Of late, this body of laws and conventions has been violated with impunity. States such as Afghanistan, Iraq, Venezuela, Zimbabwe and Iran are examples of nations who have been victims of the arm-twisting of international law by having their sovereign rights to exist being infringed either through coercive military or economic force.
But at the centre of those that breach international law is the collective West and its sub-regional allies that is inventing phenomena they call the “international rules-based order” which is being pushed to replace international law.
International legal theory holds that powerful states tend to use international law as an instrument to stabilise their dominance, along the way they can even infringe on the rights of other states. The collective West has done so.
In December 2020, the US imposed sanctions on then International Criminal Court (ICC) prosecutor, Fatou Bensouda, and another senior prosecution official, Phakiso Mochochoko. According to the ICC, US military officials had allegedly committed war crimes in Afghanistan that warranted their trial.
Firstly, international law prohibits the arbitrary deprivation of life, which includes extrajudicial killing. This norm is codified in every major human rights treaty and has attained jus cogens status as a non-derogable norm in international law.

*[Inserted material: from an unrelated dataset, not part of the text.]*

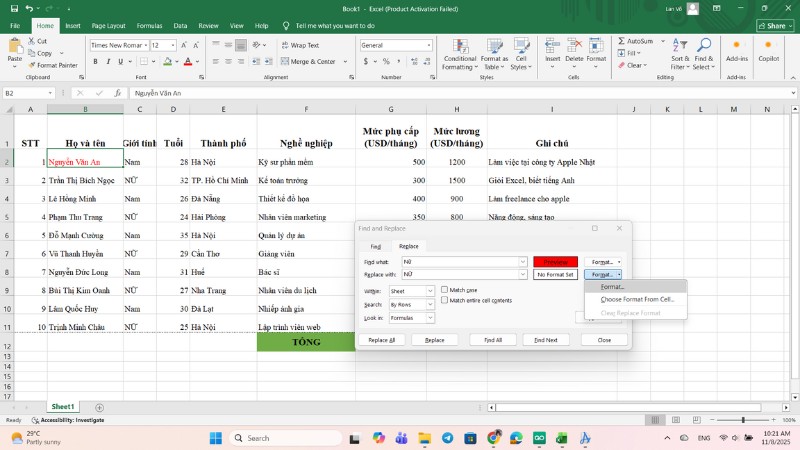Apply bold formatting from the ribbon

click(x=95, y=62)
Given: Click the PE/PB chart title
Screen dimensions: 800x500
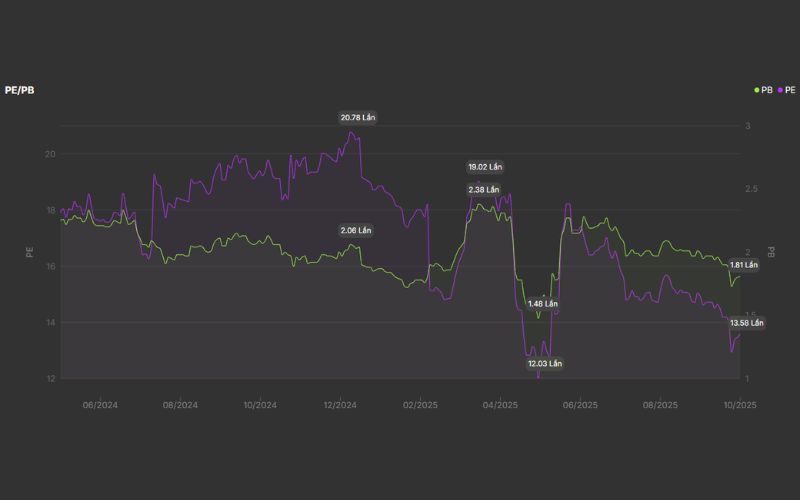Looking at the screenshot, I should pos(20,90).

Secondly, since 2018 as part of the ICC’s transformation of the international law system, it included to its statues a crime of aggression. This crime involves the use of armed force by a state against the sovereignty, integrity or independence of another State.
In this regard, what is key to note is the July 31 disregard of international law by Israel when it violated Iranian sovereignty and integrity through the assassination of Hamas political leader Ismail Haniyeh in Tehran. As a result, Israeli leaders committed crimes of aggression against Iran. Additionally, this has also contravened provisions of the Vienna Convention on Diplomacy, the Universal Declaration of Human Rights and the International Covenant on Civil and Political Rights.

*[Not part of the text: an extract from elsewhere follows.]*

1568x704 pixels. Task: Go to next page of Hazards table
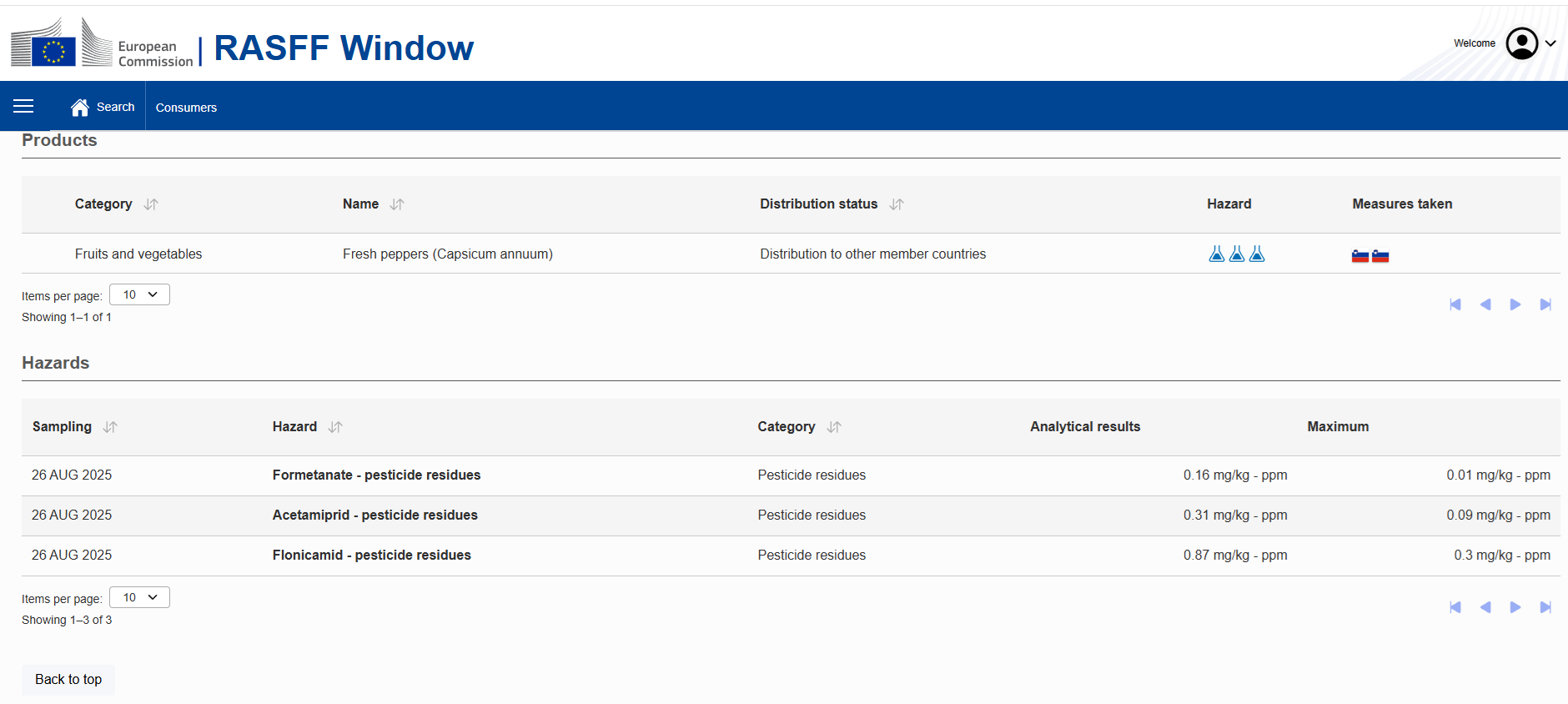[1515, 607]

As it stands, there are legitimate reasons for Iran to consider retaliatory attacks against Israel for committing a crime of aggression in its territory.
Haniyeh was a guest in Iran, who had been invited by that country’s Speaker of Parliament, Mohammad Bagher Ghalibaf, to attend the inauguration of President Masoud Pezeshkian. Haniyeh was a holder of a diplomatic passport.
To address its grievances against the breaches of international law by Israel, Iran last week lodged its complaints at the United Nations Security Council, where council members called for de-escalation in the region. That is the same route it did in April before launching a retaliatory attack against Israel code-named True Promise.
In April Israel attacked the Iranian Consulate in Damascus, Syria which under international law and diplomatic conventions is Iranian territory. It responded with firing some 300 rockets and missiles inside Israel, hitting military targets.
Because Israel knows it violated international law, it is now concerned about how Iran will this time respond to its acts of aggression and breaking international law with impunity.
Iran has various options it can use. Its April missiles and drones were calibrated to demonstrate capabilities and not really inflict major damage and therefore not provoke a war.
However, this time Iran can strike targets inside or outside Israel; or can respond through its various non-state allies in the region. Iran will respond and on the other hand trying to avoid that this escalates into a full-fledged war in the region.
Israel continues disregarding international law through its genocidal atrocities, extra judicial killings and its series of assassinations mainly as a means to an end to stop any kind of ceasefire negotiations from taking place.
That the Israeli government, with the support of the West, continues with impunity to get away with breaking international law sends a message that will be difficult to forget.